Dataset entries
· · · · · · ·
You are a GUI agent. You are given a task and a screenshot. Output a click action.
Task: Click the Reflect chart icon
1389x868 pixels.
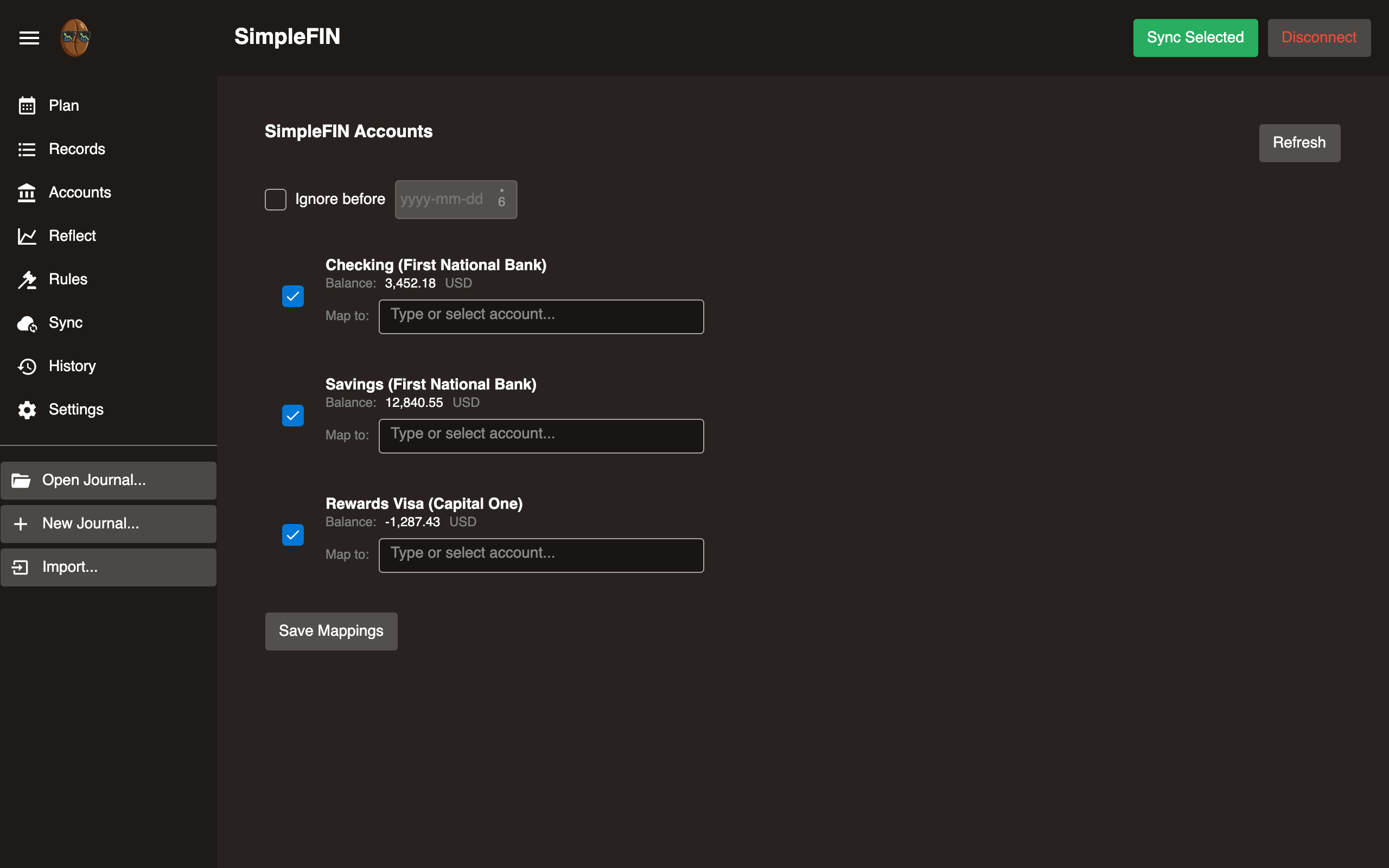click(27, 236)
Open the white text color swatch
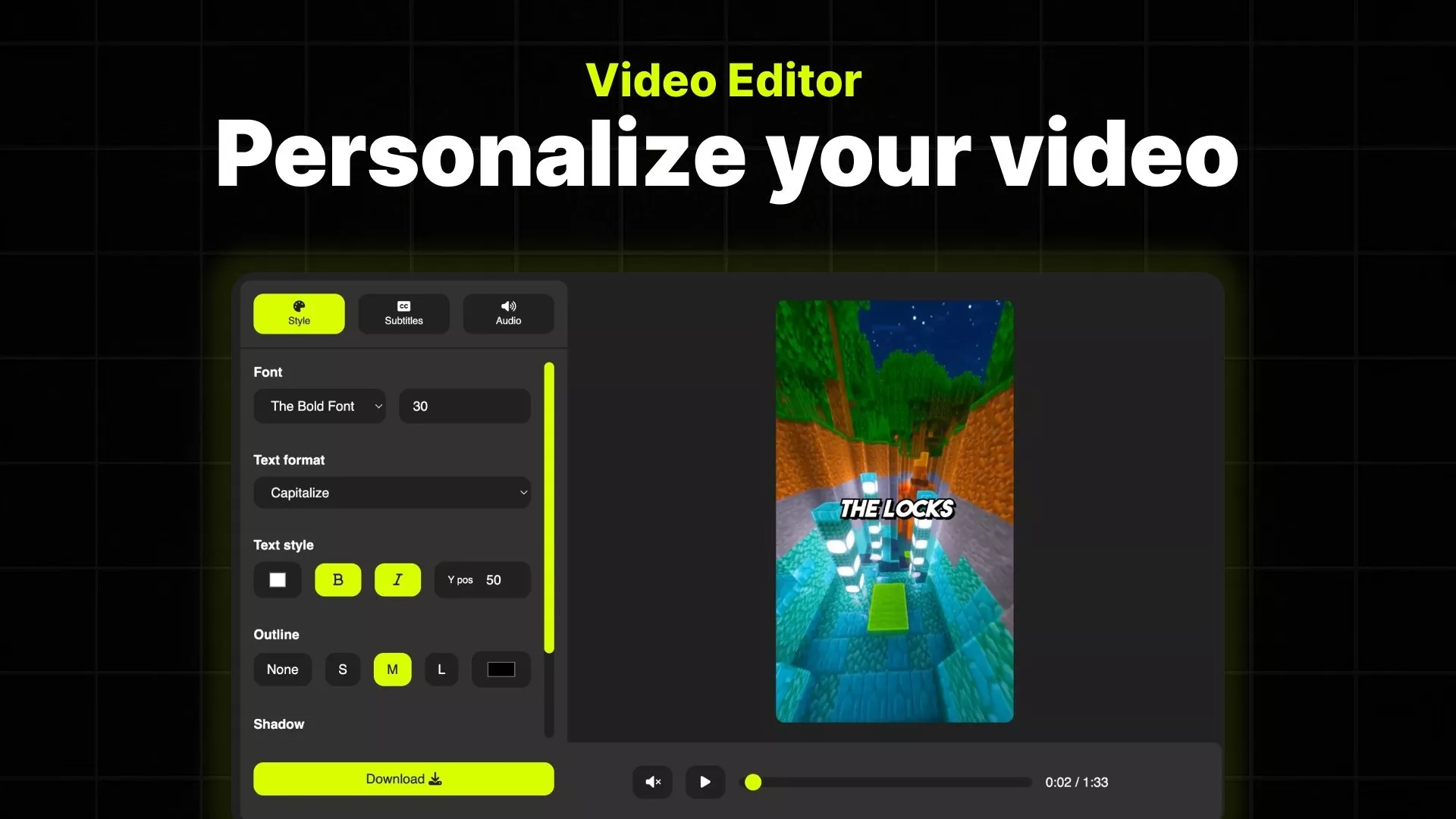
· · · · · · ·
Could you copy the lines above exactly and skip the images?

Exercise output.
You are a GUI agent. You are given a task and a screenshot. Output a click action.
Task: Click the Reflect chart icon
1389x868 pixels.
click(27, 236)
Open the white text color swatch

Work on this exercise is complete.